■ Given problem: Print each of the following items verbatim, preserving every line and its order.

■ Given records:
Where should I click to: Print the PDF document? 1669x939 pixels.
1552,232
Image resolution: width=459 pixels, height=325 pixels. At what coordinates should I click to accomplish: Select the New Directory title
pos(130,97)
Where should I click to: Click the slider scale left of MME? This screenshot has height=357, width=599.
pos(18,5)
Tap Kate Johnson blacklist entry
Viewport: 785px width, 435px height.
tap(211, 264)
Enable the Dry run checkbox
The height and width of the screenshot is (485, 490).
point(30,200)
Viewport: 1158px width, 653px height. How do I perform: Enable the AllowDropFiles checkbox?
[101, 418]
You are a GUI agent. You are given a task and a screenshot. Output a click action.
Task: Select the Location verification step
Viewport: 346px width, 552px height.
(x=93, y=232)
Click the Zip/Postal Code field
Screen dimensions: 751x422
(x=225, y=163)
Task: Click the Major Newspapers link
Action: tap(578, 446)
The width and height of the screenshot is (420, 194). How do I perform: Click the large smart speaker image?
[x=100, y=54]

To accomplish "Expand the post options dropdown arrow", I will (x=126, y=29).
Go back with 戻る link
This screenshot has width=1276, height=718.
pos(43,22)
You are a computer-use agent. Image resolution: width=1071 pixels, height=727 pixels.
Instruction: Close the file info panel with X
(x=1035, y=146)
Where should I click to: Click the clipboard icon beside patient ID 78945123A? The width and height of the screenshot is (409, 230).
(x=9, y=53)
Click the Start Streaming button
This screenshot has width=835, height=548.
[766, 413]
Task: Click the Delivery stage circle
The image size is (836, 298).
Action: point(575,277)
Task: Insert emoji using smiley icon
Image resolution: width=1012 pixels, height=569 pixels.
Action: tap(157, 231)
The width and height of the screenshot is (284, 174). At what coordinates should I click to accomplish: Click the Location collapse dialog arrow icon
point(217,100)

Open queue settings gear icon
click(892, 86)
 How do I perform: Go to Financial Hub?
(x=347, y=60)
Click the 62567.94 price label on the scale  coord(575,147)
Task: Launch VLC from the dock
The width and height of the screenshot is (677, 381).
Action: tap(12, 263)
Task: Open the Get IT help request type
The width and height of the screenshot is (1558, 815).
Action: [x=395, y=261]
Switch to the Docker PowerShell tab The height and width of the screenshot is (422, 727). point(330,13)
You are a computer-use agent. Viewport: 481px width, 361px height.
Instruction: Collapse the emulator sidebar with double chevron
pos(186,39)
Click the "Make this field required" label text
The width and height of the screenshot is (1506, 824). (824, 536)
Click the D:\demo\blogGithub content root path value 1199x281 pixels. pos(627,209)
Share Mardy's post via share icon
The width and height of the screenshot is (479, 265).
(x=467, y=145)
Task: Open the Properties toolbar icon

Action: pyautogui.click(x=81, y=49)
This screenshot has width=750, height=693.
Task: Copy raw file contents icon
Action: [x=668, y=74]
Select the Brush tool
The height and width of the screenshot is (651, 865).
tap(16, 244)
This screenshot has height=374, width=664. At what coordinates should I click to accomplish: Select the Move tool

■ Finished answer:
Where should I click to: Print the PDF document? 1669x939 pixels.
1552,232
Image resolution: width=459 pixels, height=325 pixels. At what coordinates should I click to accomplish: Select the New Directory title
pos(130,97)
Where should I click to: Click the slider scale left of MME? This screenshot has height=357, width=599.
pos(18,5)
Tap Kate Johnson blacklist entry
Viewport: 785px width, 435px height.
tap(211, 264)
Enable the Dry run checkbox
The height and width of the screenshot is (485, 490).
point(30,200)
Viewport: 1158px width, 653px height. How do I perform: Enable the AllowDropFiles checkbox?
[101, 418]
You are a GUI agent. You are given a task and a screenshot. Output a click action.
Task: Select the Location verification step
Viewport: 346px width, 552px height.
(x=93, y=232)
Click the Zip/Postal Code field
Screen dimensions: 751x422
(x=225, y=163)
Task: Click the Major Newspapers link
Action: tap(578, 446)
The width and height of the screenshot is (420, 194). How do I perform: Click the large smart speaker image?
[x=100, y=54]

To accomplish "Expand the post options dropdown arrow", I will (x=126, y=29).
Go back with 戻る link
This screenshot has width=1276, height=718.
pos(43,22)
You are a computer-use agent. Image resolution: width=1071 pixels, height=727 pixels.
Instruction: Close the file info panel with X
(x=1035, y=146)
Where should I click to: Click the clipboard icon beside patient ID 78945123A? The width and height of the screenshot is (409, 230).
(x=9, y=53)
Click the Start Streaming button
This screenshot has width=835, height=548.
[766, 413]
Task: Click the Delivery stage circle
The image size is (836, 298).
Action: point(575,277)
Task: Insert emoji using smiley icon
Image resolution: width=1012 pixels, height=569 pixels.
Action: tap(157, 231)
The width and height of the screenshot is (284, 174). At what coordinates should I click to accomplish: Click the Location collapse dialog arrow icon
point(217,100)

Open queue settings gear icon
click(892, 86)
 How do I perform: Go to Financial Hub?
(x=347, y=60)
Click the 62567.94 price label on the scale  coord(575,147)
Task: Launch VLC from the dock
The width and height of the screenshot is (677, 381).
Action: tap(12, 263)
Task: Open the Get IT help request type
The width and height of the screenshot is (1558, 815).
Action: [x=395, y=261]
Switch to the Docker PowerShell tab The height and width of the screenshot is (422, 727). point(330,13)
You are a computer-use agent. Viewport: 481px width, 361px height.
Instruction: Collapse the emulator sidebar with double chevron
pos(186,39)
Click the "Make this field required" label text
The width and height of the screenshot is (1506, 824). (824, 536)
Click the D:\demo\blogGithub content root path value 1199x281 pixels. pos(627,209)
Share Mardy's post via share icon
The width and height of the screenshot is (479, 265).
(x=467, y=145)
Task: Open the Properties toolbar icon

Action: pyautogui.click(x=81, y=49)
This screenshot has width=750, height=693.
Task: Copy raw file contents icon
Action: [x=668, y=74]
Select the Brush tool
The height and width of the screenshot is (651, 865).
tap(16, 244)
This screenshot has height=374, width=664. At what coordinates should I click to accomplish: Select the Move tool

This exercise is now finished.